L’objet publicitaire est partout, mais on le remarque peu. Stylo, tote bag, mug ou textile personnalisé : ces objets font partie des outils de communication les plus utilisés par les entreprises.
En France, ce marché représente environ 1,5 à 2,1 milliards d’euros, selon les périmètres retenus par les acteurs du secteur. C’est peu comparé aux grands médias, mais suffisamment important pour rester un levier stratégique dans les budgets marketing.
Surtout, l’objet publicitaire a une particularité : il ne cherche pas seulement à être vu, mais à être utilisé dans le temps. La dernière étude de la 2FPCO et de TSM Research permet de mieux comprendre comment les consommateurs s’en emparent réellement.
Un marché discret mais bien installé dans les stratégies marketing
Le marché de l’objet média n’est pas le plus visible, mais il est bien ancré dans les pratiques des entreprises.
Il représente une part importante en France, selon la manière dont on inclut les différentes familles de produits (cadeaux d’affaires, objets promotionnels, textile, etc.).
Dans un marché publicitaire global de plusieurs dizaines de milliards d’euros, l’objet média reste un segment de niche en volume, mais il occupe une place stable dans les stratégies de communication.
Les objets publicitaires font partie du quotidien des Français
D’après l’étude 2024 de la 2FPCO, les Français reçoivent en moyenne 1,6 objet média par mois sur les quatre premiers mois de l’année.
Cela montre que ces objets ne sont pas marginaux : ils circulent régulièrement entre marques et consommateurs, notamment lors d’événements, de campagnes de fidélisation ou d’opérations commerciales.

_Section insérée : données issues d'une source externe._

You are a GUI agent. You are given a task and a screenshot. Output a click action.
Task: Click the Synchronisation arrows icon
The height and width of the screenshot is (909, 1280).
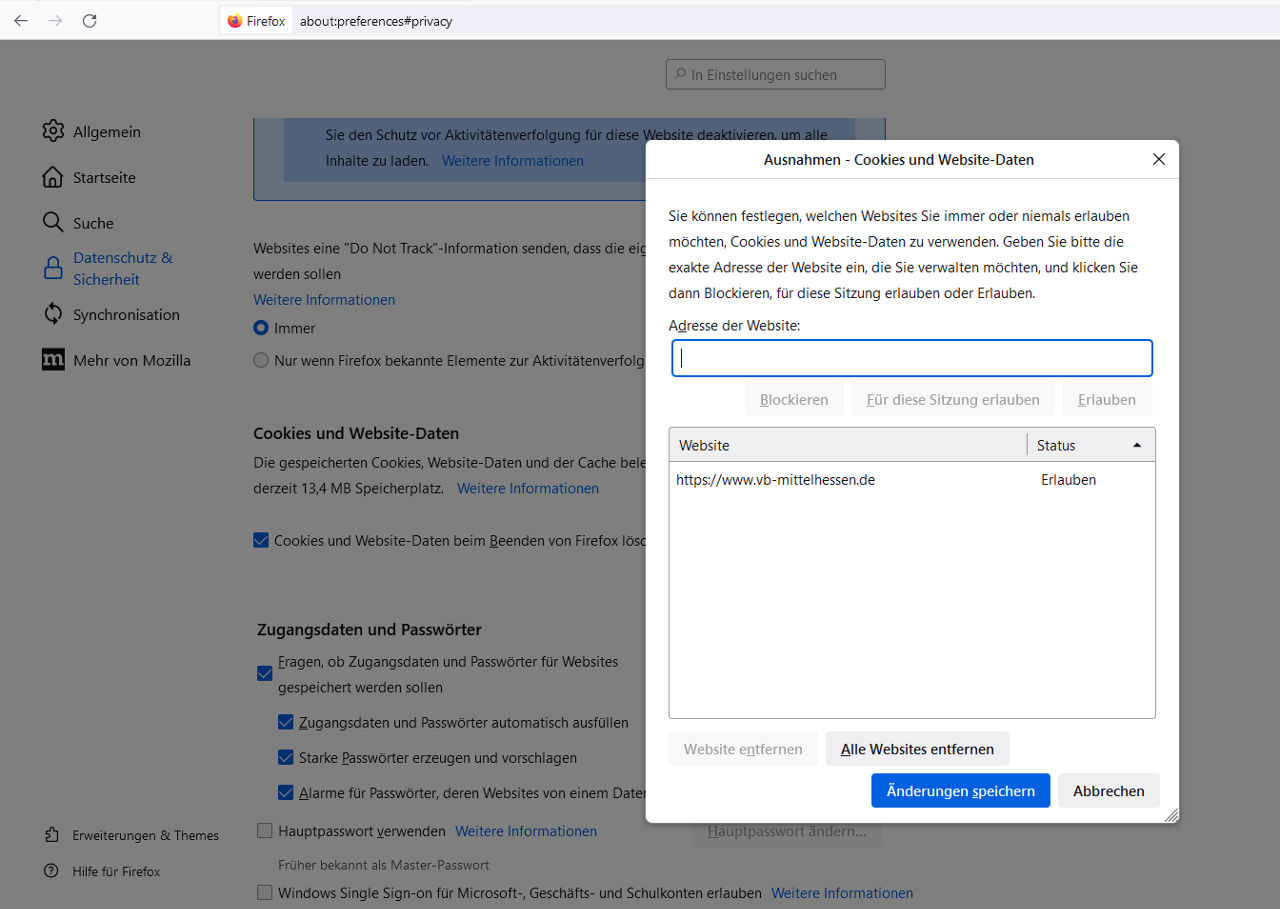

Les objets les plus courants restent les plus utiles :
- bagagerie et tote bags,
- objets de bureau,
- électronique,
- textile promotionnel.
Un point fort du secteur : la durée de vie des objets
Contrairement à une publicité classique, un objet média ne disparaît pas après quelques secondes ou quelques jours.
L’étude montre que 81,2 % des objets reçus sont conservés et utilisés par les consommateurs. Et surtout, près de 65 % sont conservés plus de six mois. Concrètement, cela signifie qu’un objet publicitaire continue d’exposer une marque bien après sa distribution. C’est ce qui explique son intérêt pour les entreprises : il s’inscrit dans la durée.
Une bonne capacité à faire retenir les marques
L’objet publicitaire ne sert pas uniquement à être utile. Il joue aussi un rôle dans la mémorisation des marques. Selon l’étude, 71,3 % des personnes se souviennent de la marque associée à l’objet reçu.
C’est un niveau élevé, qui s’explique assez simplement :
- l’objet est concret,
- il est utilisé régulièrement,
- il reste visible dans l’environnement du quotidien.
À l’inverse, une petite partie des consommateurs ne retient pas clairement la marque, ce qui montre que tous les objets n’ont pas le même impact.
Les consommateurs attendent plus de qualité
Les résultats de l’étude montrent aussi une évolution des attentes.
Une large majorité des répondants souhaite des objets :
- plus qualitatifs (83 %)
- plus utiles (52 %)
Autrement dit, les consommateurs acceptent les objets publicitaires, mais ils deviennent plus exigeants. Les objets trop bas de gamme ou peu utiles sont de moins en moins bien perçus. À l’inverse, les objets durables ou réellement pratiques renforcent l’image de la marque.
Un média encore bien positionné dans les préférences
L’objet publicitaire reste bien classé dans les médias préférés des Français.
L’étude le positionne en 3ème média préféré, derrière certains canaux digitaux et traditionnels.
Ce classement est intéressant car il intervient dans un contexte où les réseaux sociaux et le digital ont fortement progressé ces dernières années. Malgré cela, l’objet publicitaire résiste bien, notamment parce qu’il est perçu comme moins intrusif et plus utile que d’autres formes de publicité.
Un marché qui évolue surtout sur la qualité
Le marché ne change pas tant en taille qu’en nature.
Les grandes tendances identifiées sont simples :
- plus d’objets utiles,
- plus de qualité,
- plus de durabilité,
- plus de cohérence avec les engagements RSE des entreprises.
On est donc moins dans une logique de volume que dans une logique de montée en gamme.
Conclusion
Le marché de l’objet publicitaire reste un segment relativement discret en volume, mais important dans les stratégies marketing. Avec un poids estimé entre 1,5 et 2,1 milliards d’euros en France, il conserve une place stable dans l’écosystème publicitaire.
Surtout, les données 2024 montrent un point clé : les objets publicitaires fonctionnent parce qu’ils sont conservés, utilisés et mémorisés. Dans un environnement saturé de messages publicitaires, leur force reste la même : être utiles, visibles dans le temps, et ancrer les marques dans le quotidien.